──────── Data listing ────────

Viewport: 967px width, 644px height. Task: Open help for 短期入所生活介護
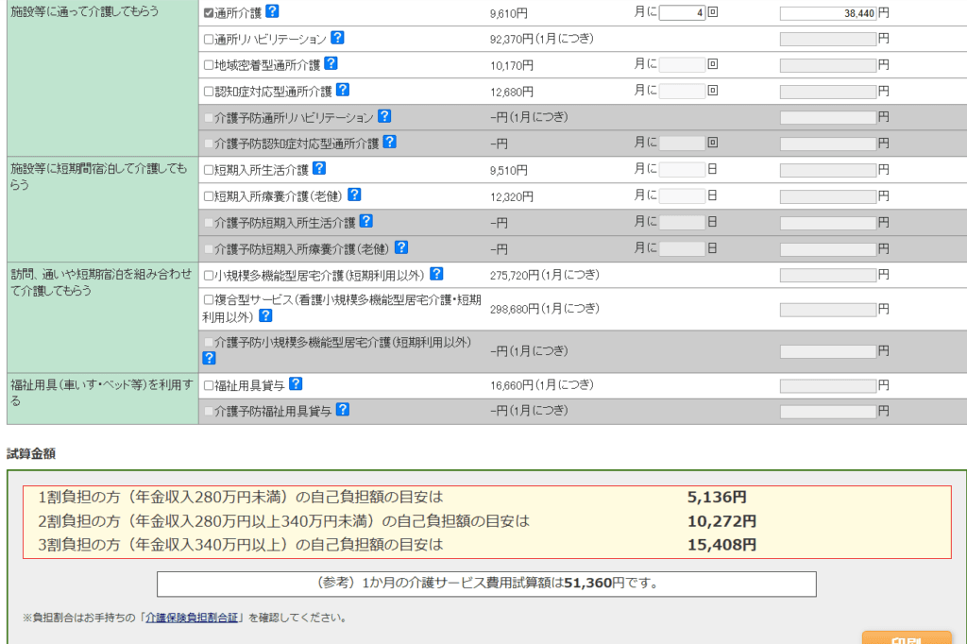[x=319, y=168]
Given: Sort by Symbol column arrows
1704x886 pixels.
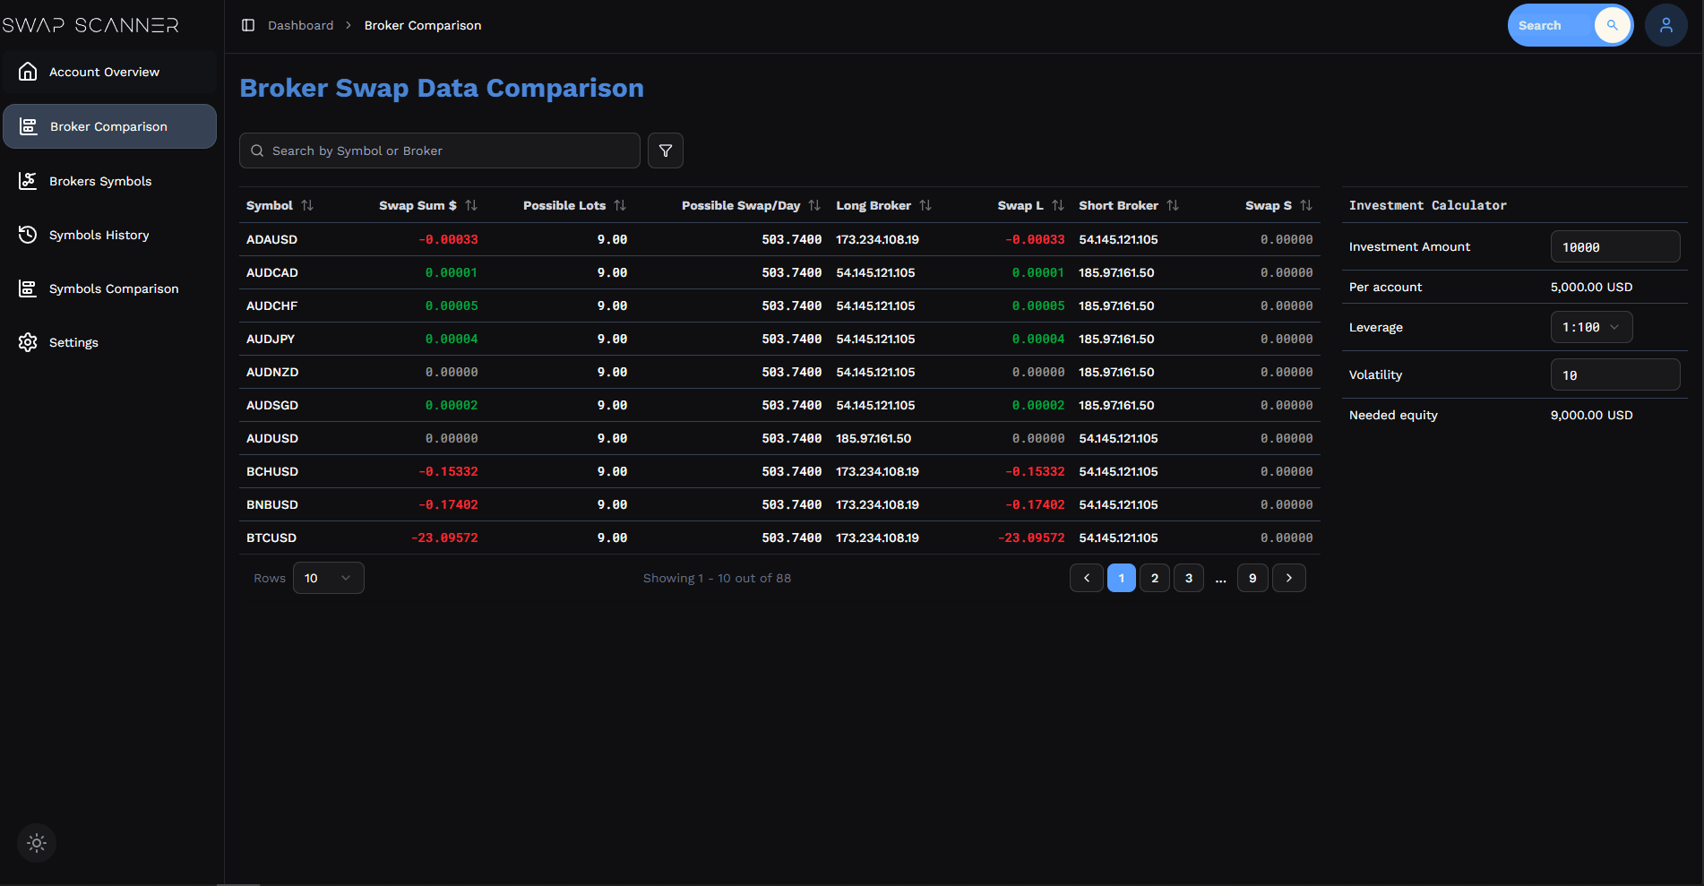Looking at the screenshot, I should [307, 205].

────────

- [Objective]: Set down every line of the data above word for word, leaving out the pictures.

- [Answer to the task]:
Viewport: 967px width, 644px height. Task: Open help for 短期入所生活介護
[x=319, y=168]
Given: Sort by Symbol column arrows
1704x886 pixels.
Looking at the screenshot, I should [307, 205].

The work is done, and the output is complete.